Unfortunately, I haven’t had the chance to sit down with Sleepless Night just yet, which makes Sleepless a brand-new viewing that was judged without any prior expectations.

And as is, Sleepless is an action flick that goes through the all-too-familiar motions in the most bland of ways, with Jamie Foxx occasionally letting out a loud scream or shout, while the rest of the cast sinks their teeth into some paper-thin characters that simply ensure the film has enough twists and turns to earn its recycled viewings on FX or TNT for years to come.

Sleepless isn’t an awful movie or even a completely poorly shot film, but it doesn’t exactly embrace its material beyond the extent of possibly creating a series of forgettable movies for Jamie Foxx to keep rescuing his son from.

Yeah, the film’s ending almost feels like it’s begging for a decent box office, so that it can become the new generation’s Taken.

The R-rating is refreshing and fitting, but mostly makes way for language and the occasional spurt of blood. There’s not a whole lot of comprehensible action, with most of the film’s action suffering due to poor lighting and an over-focused camera.

Characters that aren’t Jamie Foxx or Scoot McNairy seem to blend together as the bullets fly and the fists deliver.

The twists are dropped into the film at just the right moments, to ensure that you’re still following along the overly convoluted plot line that can be summed up in a few sentences.

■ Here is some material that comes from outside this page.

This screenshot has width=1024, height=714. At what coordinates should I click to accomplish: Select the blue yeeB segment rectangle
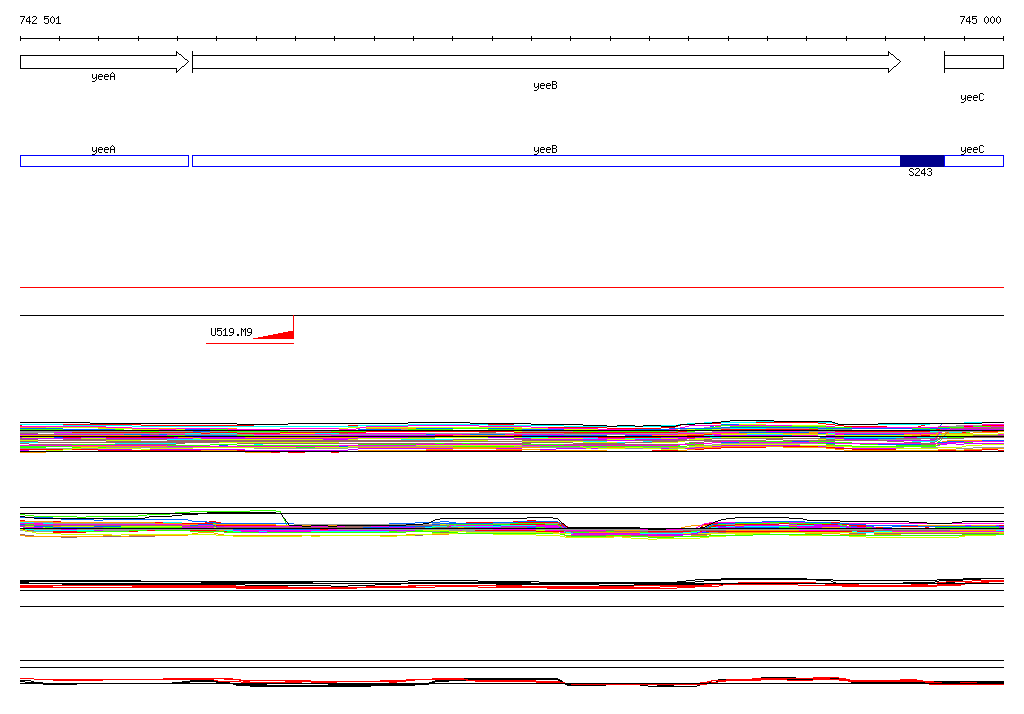(546, 161)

Baran bo Odar doesn’t leave a lasting impression from a directing standpoint. Nothing sticks out, especially the film’s weak attempt at mostly taking place inside of a Las Vegas casino. There’s no theme or consistency with the setting and scenery to make the nightclub look anything more than an excuse to bump the music and turn the strobe lights on.

Jamie Foxx gives a performance that feels tired and worthy of much more. He doesn’t exactly phone it in, but you can tell that he shouldn’t be slumming it this low.

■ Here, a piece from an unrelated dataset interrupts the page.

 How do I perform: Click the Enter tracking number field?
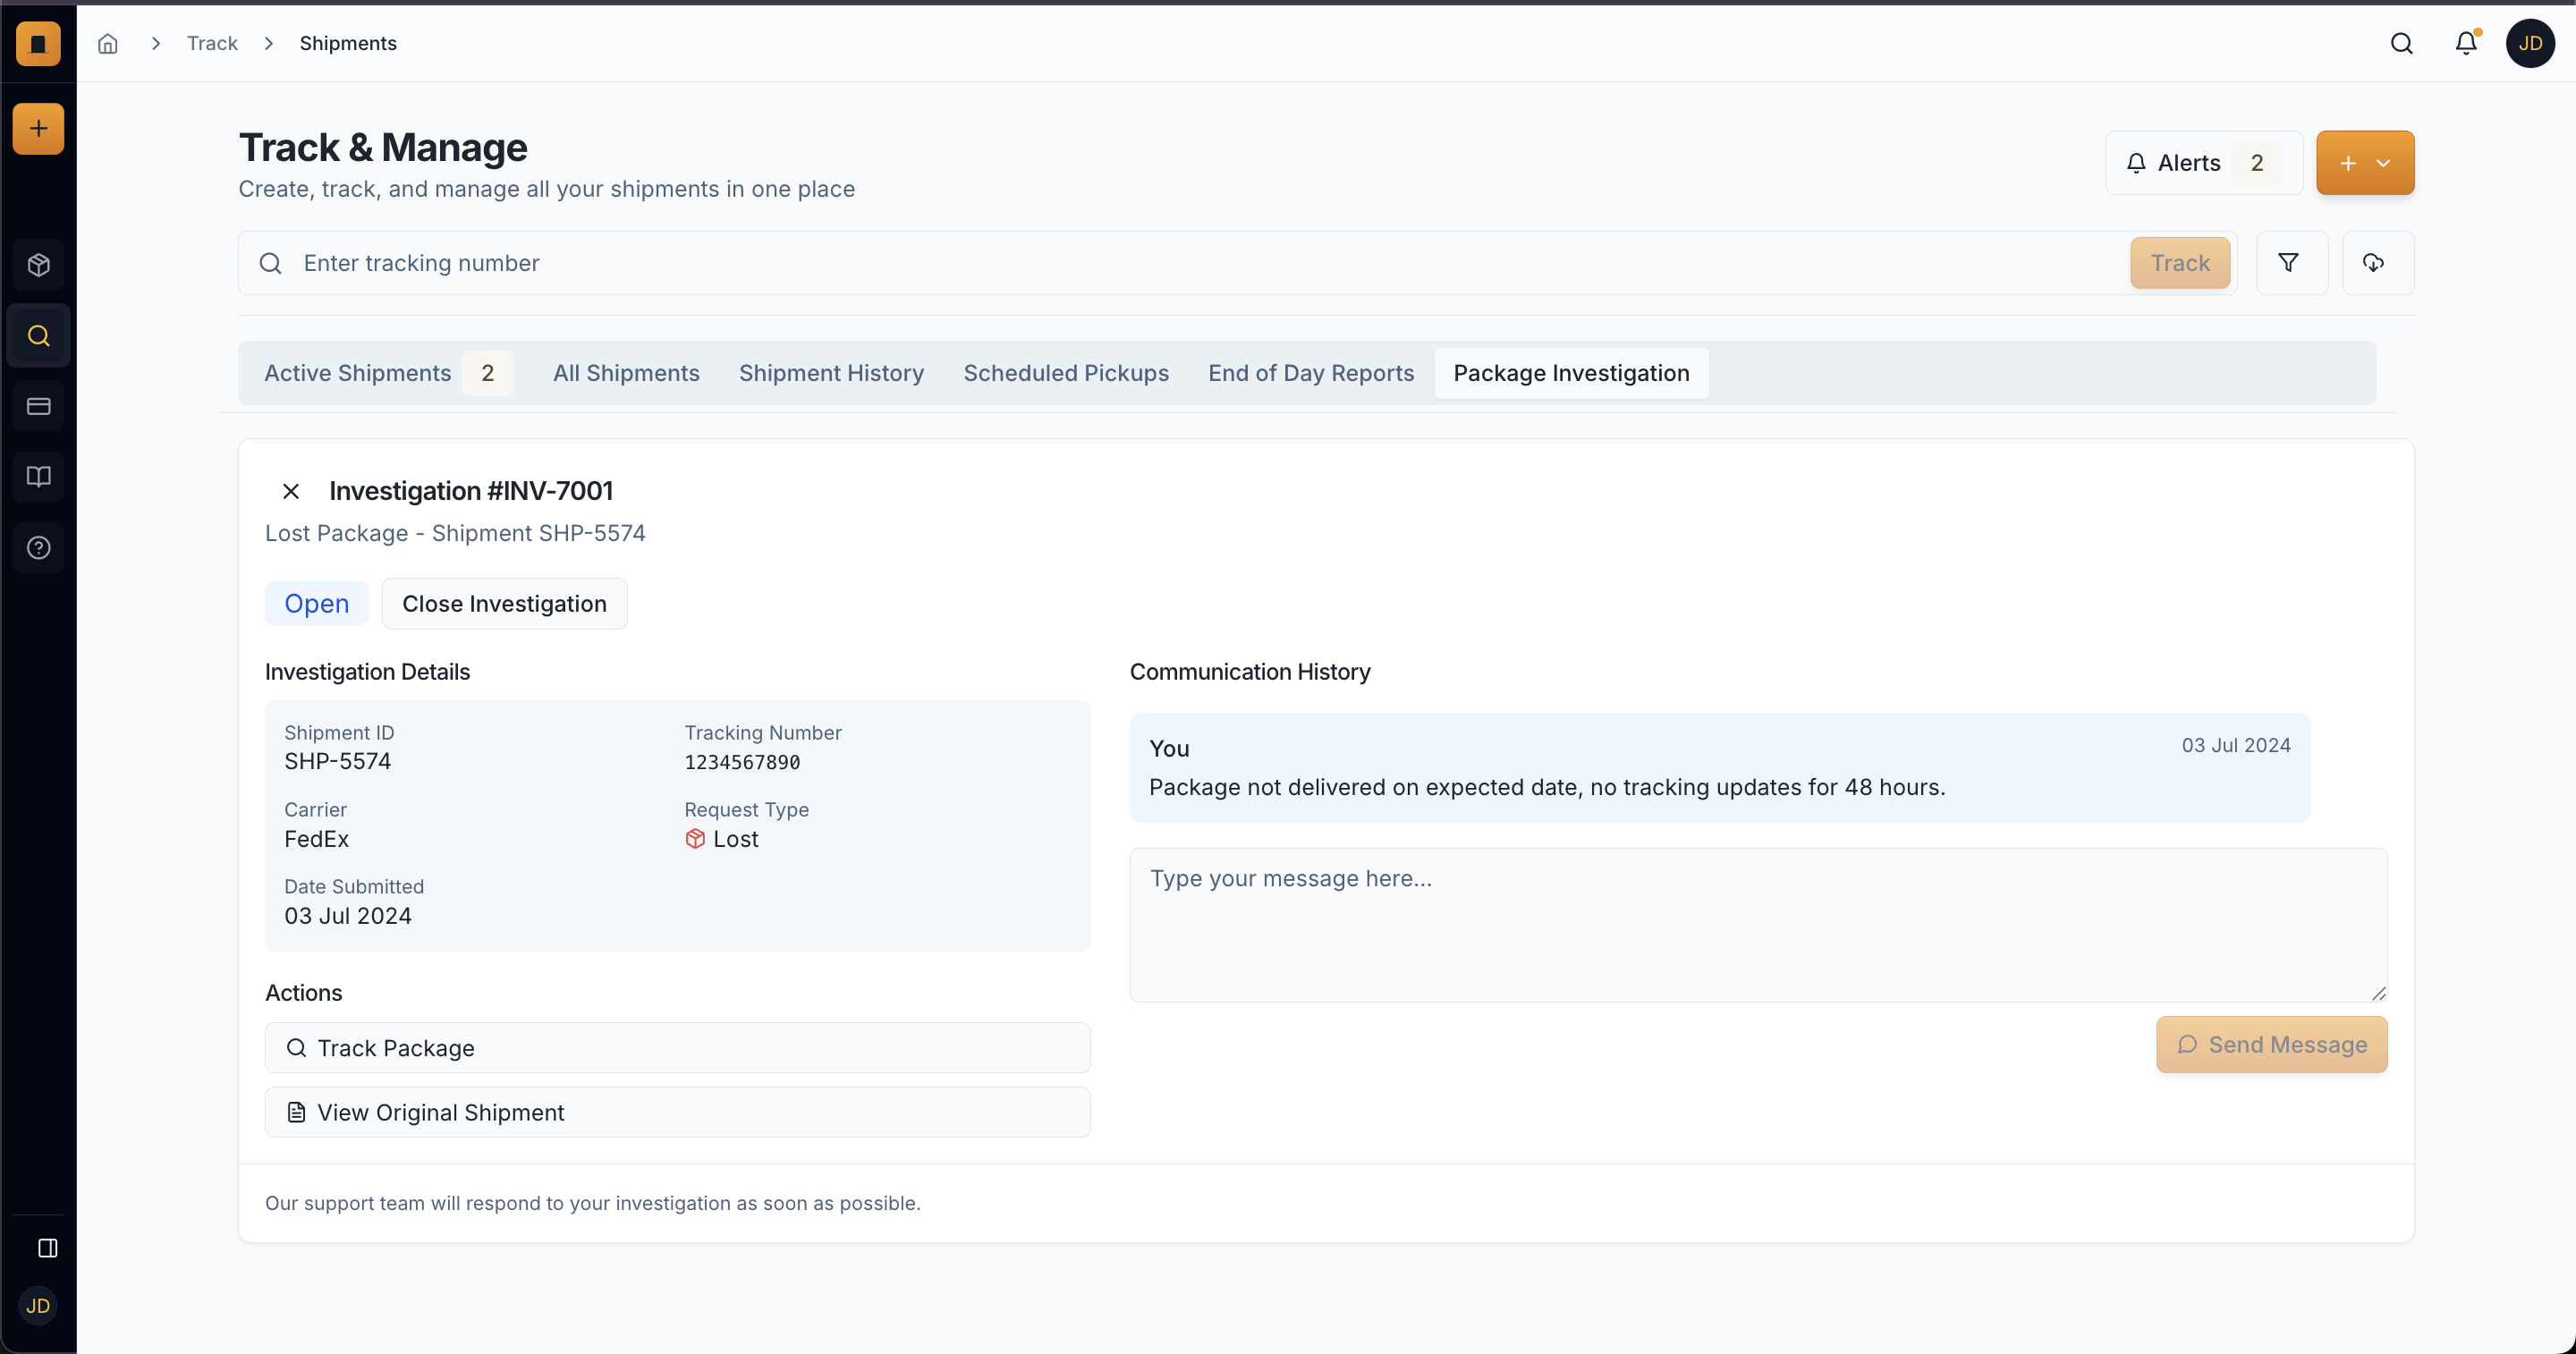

Same goes for his co-stars, Michelle Monaghan, Scoot McNairy and to a lesser extent Dermot Mulroney. McNairy indulges on his performance, giving us something that’s not exactly over-the-top fun, but worthwhile enough to be a baddie, while Mulroney mostly fits in as a slimy nightclub owner trying to snag a bit more power.

Most of the cast feels over-qualified — but not a single person gives a bad performance.

Sleepless won’t exactly put you to sleep, but it’s not the most exciting film either. I went in fully knowing what to expect and I mostly got that. It’s a formulaic action flick that takes no chances to separate itself from the dozens before it and the dozens that are surely to come after it.

The Las Vegas setting doesn’t really enhance the viewing, nor does Jamie Foxx as the tough-as-nails crooked cop stuck in the wrong place at the wrong time.

But that’s not to say that some won’t find enjoyment in watching Foxx beat his way through a casino in hopes of rescuing his more-than-useful son. Seriously, his son takes just as much of a beating as he does and that alone might be the film’s only memorable trait.